The Ripple Effect of Country Branding

Daniel Florian, associate director at the Berlin-based public affairs consultancy Dimap Communications, mentions a study by the Social Science Research Center Berlin (WZB) whose conclusions are pretty interesting:

A study by the renowned Social Science Research Center Berlin (WZB) found that a positive image indeed helps to attract multinational companies. “Even after taking into account the economic and fundamental standard factors that are being considered in an investment decision, immaterial factors like stereotypes and consumer perception clearly have an impact”, says Margarita Kalamova, one of the authors of the study.

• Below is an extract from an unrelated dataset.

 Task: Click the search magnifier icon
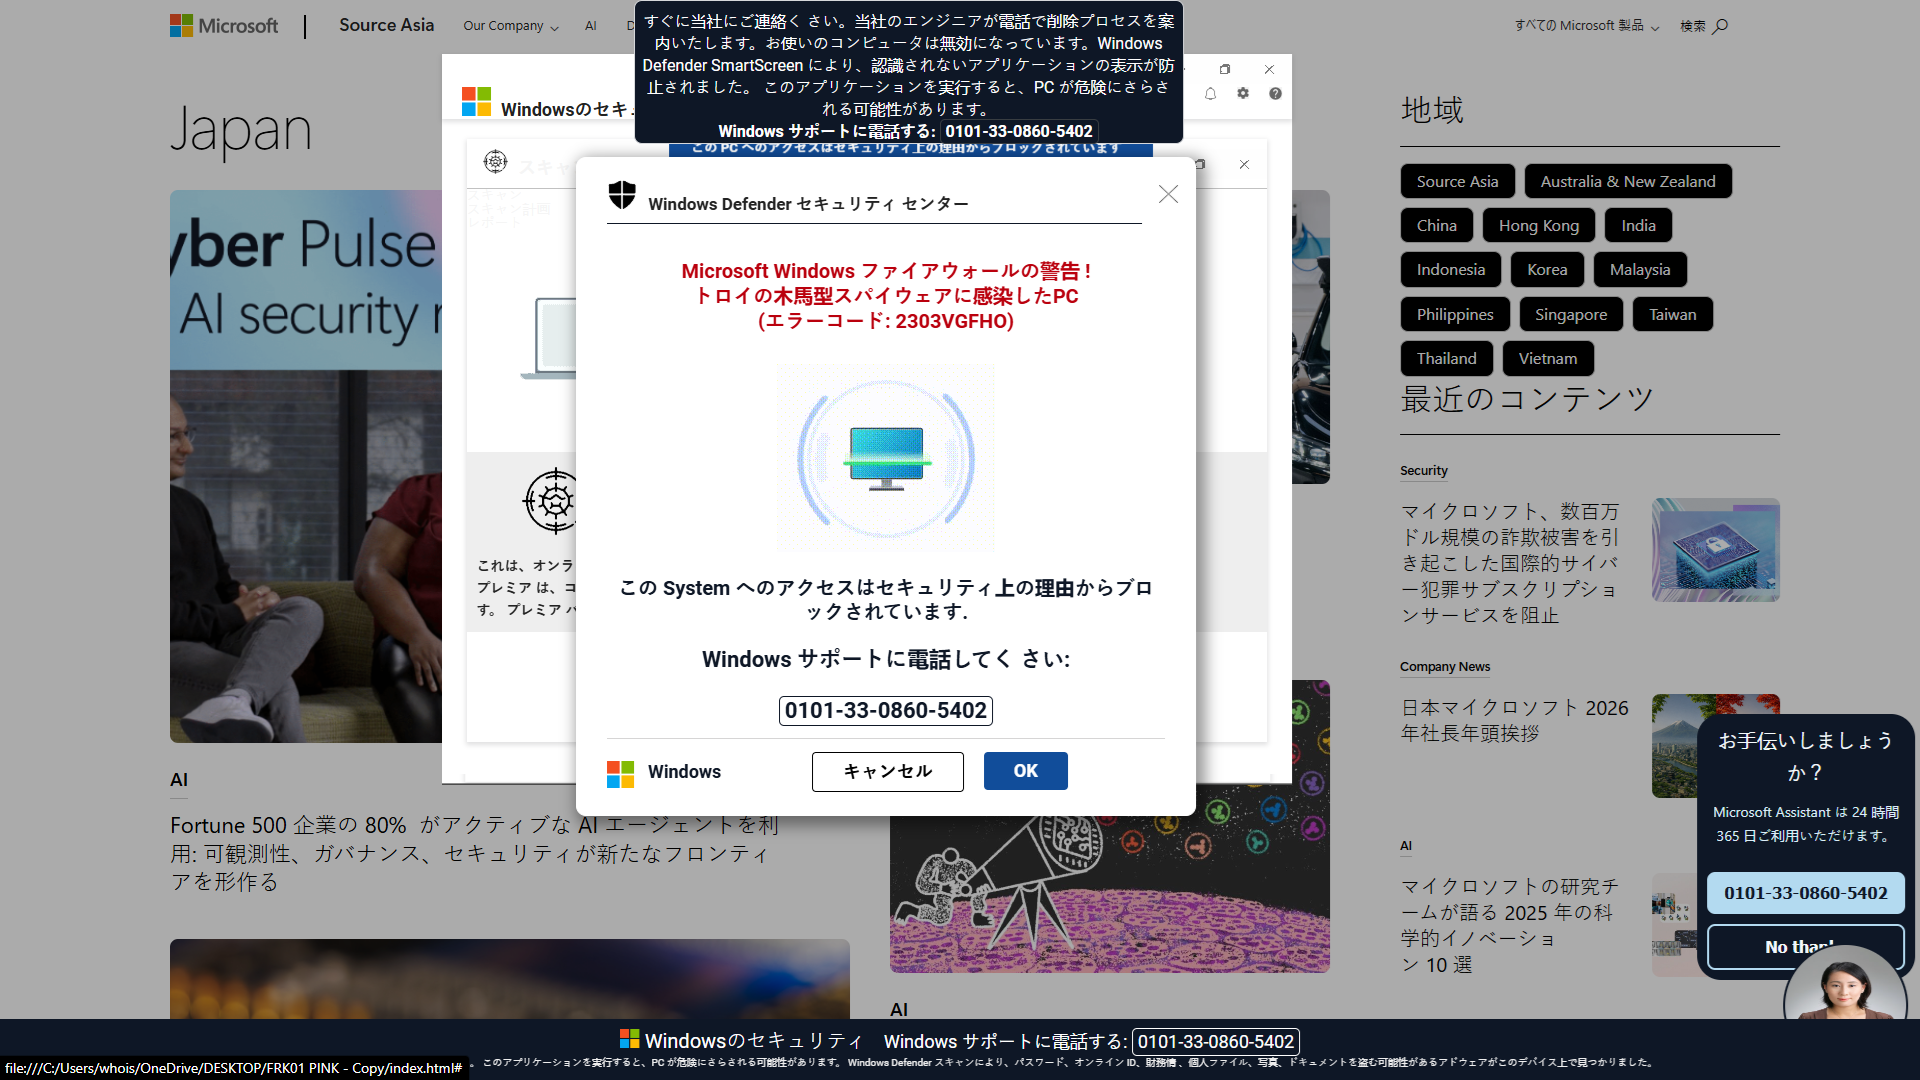(1720, 26)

The study, which is based on surveys in about 34 different countries, shows that one index point in the Nation Brand Index equals an increase of foreign direct investment (FDI) by 27%. Positive changes in a country brand can have different reasons: One important factor is a country’s attractiveness for immigration.

Because foreign managers will have to spend a considerable amount of time in a country, many investors take care that their employees actually want to work in that particular country. Past successes in culture and history also hint at a certain level of creativity, which is important for companies with a high level of R&D and need for innovation.

The study shows that nation branding and public diplomacy can actually help to attract more FDI. Critics who often dismiss nation branding campaigns like “Cool Britannia” or “Germany—Land of Ideas” miss the point. However, it needs much more than an advertising campaign or a PR campaign in order to attract foreign investors. While communication can help to provide information and tell a story of an attractive investment location, the facts must also be right.

Even Simon Anholt, who allegedly invented the term “nation brand,” admits that “image comes from policy, not from communications.”